» Compito breve 1: Nell'articolo su Giorgia Meloni, con quanti voti favorevoli sono state approvate le comunicazioni della premier?
» Compito breve 2: Riscrivi la parte dell'articolo su Giorgia Meloni che si apre con le parole contenenti "La manovra alle" e si chiude con "e Forza Italia.", rinominando "Consiglio dei ministri" in "vertice di governo".
» Compito breve 3: Prosegui l'articolo su Giorgia Meloni, scrivendo il seguito dopo l'ultima frase riportata.

» Estratto scelto:

----

La manovra alle porte. La guerra in Medio Oriente. L’Europa che riparte. I migranti in Albania. Le temperature autunnali scendono ma l’agenda della politica si fa rovente. Ieri a Roma la premier Giorgia Meloni si è sdoppiata tra Camera e Senato: a Montecitorio ha depositato la relazione che ha illustrato a Palazzo Madama, dove ha aperto il dibattito sulla posizione del governo italiano nella due giorni del Consiglio Europeo a Bruxelles. Comunicazioni bollinate dalla maggioranza che le ha approvate con 104 voti favorevoli, 65 contrari e 2 astensioni. Poi, in serata, ha dato il via a un Consiglio dei ministri a tratti teso, dove non sono mancate le scintille tra Lega e Forza Italia.

Dai migranti alla guerra

Le comunicazioni della premier hanno dribblato le polemiche sui migranti, rivendicando – ancora a titolo esplorativo – l’inaugurazione del centro per i migranti in Albania, e si sono concentrate sui fronti di guerra. In Ucraina «siamo il modello seguito dall’Europa», in Medio Oriente posizione ferma con gli amici di Israele e per un ripensamento, in sede Onu, della missione Unifil. Nel merito, le parole su Israele sono state inequivocabili: «Mi considero e considero l’Italia un’amica di Israele, penso per questo che si debba anche avere il coraggio di dire quando le cose non funzionano, come fanno normalmente gli amici. Io ovviamente comprendo le ragioni di Israele che ha bisogno di impedire che quanto è accaduto lo scorso 7 ottobre possa ripetersi. Questo non vuol dire ovviamente che io sia d’accordo con tutte le loro scelte», ha detto la premier. E sulle manifestazioni Propal – l’ultima, non autorizzata, il sei ottobre scorso ha mandato in ospedale due dozzine di agenti – la premier è stata altrettanto diretta: «E’ intollerabile che decine di agenti vengano feriti durante una manifestazione di piazza».

----

» Materiale raccolto:

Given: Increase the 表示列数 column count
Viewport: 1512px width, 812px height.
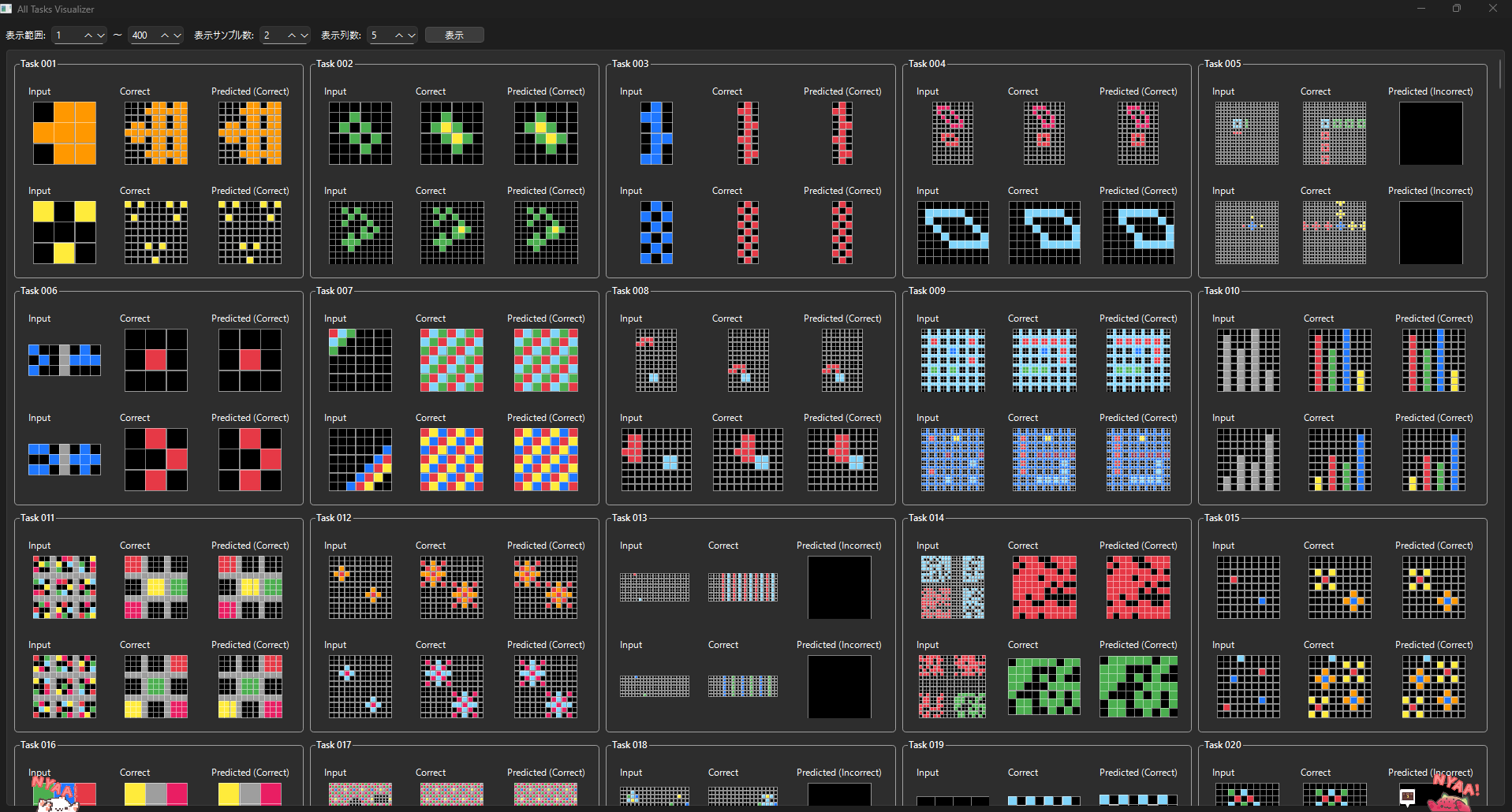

----

» Risultato 1: Con 104 voti favorevoli.

» Risultato 2:
La manovra alle porte. La guerra in Medio Oriente. L’Europa che riparte. I migranti in Albania. Le temperature autunnali scendono ma l’agenda della politica si fa rovente. Ieri a Roma la premier Giorgia Meloni si è sdoppiata tra Camera e Senato: a Montecitorio ha depositato la relazione che ha illustrato a Palazzo Madama, dove ha aperto il dibattito sulla posizione del governo italiano nella due giorni del Consiglio Europeo a Bruxelles. Comunicazioni bollinate dalla maggioranza che le ha approvate con 104 voti favorevoli, 65 contrari e 2 astensioni. Poi, in serata, ha dato il via a un vertice di governo a tratti teso, dove non sono mancate le scintille tra Lega e Forza Italia.

» Risultato 3:
Clima teso nelle piazze

Il clima teso nelle piazze riflette le intemperanze e la scarsa responsabilità di qualcuno in aula. Il M5S e il Pd tornano sul riconoscimento urgente di uno Stato di Palestina, facile slogan che si infrange contro le realtà che incarnano il potere politico in quei territori, Hamas e Hezbollah. Se la priorità è disarmare il terrorismo, difficile pensare di regalare blasoni prima di aver messo in sicurezza l’area.
D’altronde la Presidente del consiglio andrà a toccare con mano la situazione del nostro compound nella missione Unifil: «Andrò in Libano e il ministro Tajani si sta preparando per andare in Israele e Palestina la prossima settimana», ha comunicato in aula ieri. A margine, è stata approvata una risoluzione di maggioranza che non scontenta, a ben guardare, le opposizioni: «Proseguire nell’impegno diplomatico per una soluzione alla crisi di Gaza con l’obiettivo di giungere ad un cessate il fuoco immediato, al rilascio di tutti gli ostaggi e ad un intervento umanitario su larga scala in linea con la Risoluzione 2735». E ce n’è un’altra – sempre presentata dal centrodestra ma ancora più ecumenica – approvata con il favore, si potrebbe dire, dell’Europa: impegna il governo a “lavorare con gli altri Stati membri e con le Istituzioni europee per il rilancio della competitività europea esaminando con un approccio pragmatico le proposte contenute nel ‘Rapporto Letta e nel ‘Rapporto Draghi’».

Le risposte

E dato che nel Consiglio Europeo si tratterà anche di manifestare il pieno sostegno alla rosa dei candidati Commissari proposti da Ursula von der Leyen, Meloni ha rivolto un appello all’unità che non tutti sembrano pronti a cogliere. «In Italia facciamo opposizione a Fitto», ma sulla sua nomina a commissario europeo «sapremo comportarci di conseguenza difendendo gli interessi italiani», annuncia il Pd replicando a Meloni. Orientato a votare contro il Commissario italiano rimane il Movimento 5 Stelle di Conte, secondo cui sui commissari «l’Italia ha avuto il minimo sindacale, ed è stato l’atteggiamento del governo a creare una condizione per cui non si è riusciti ad avere molto di più». Iv con Renzi si dice «d’accordo con il richiamo all’unità nazionale fatto da Meloni», che però «non può dare lezioni». Posizione analoga è stata espressa anche dal leader di Azione Calenda.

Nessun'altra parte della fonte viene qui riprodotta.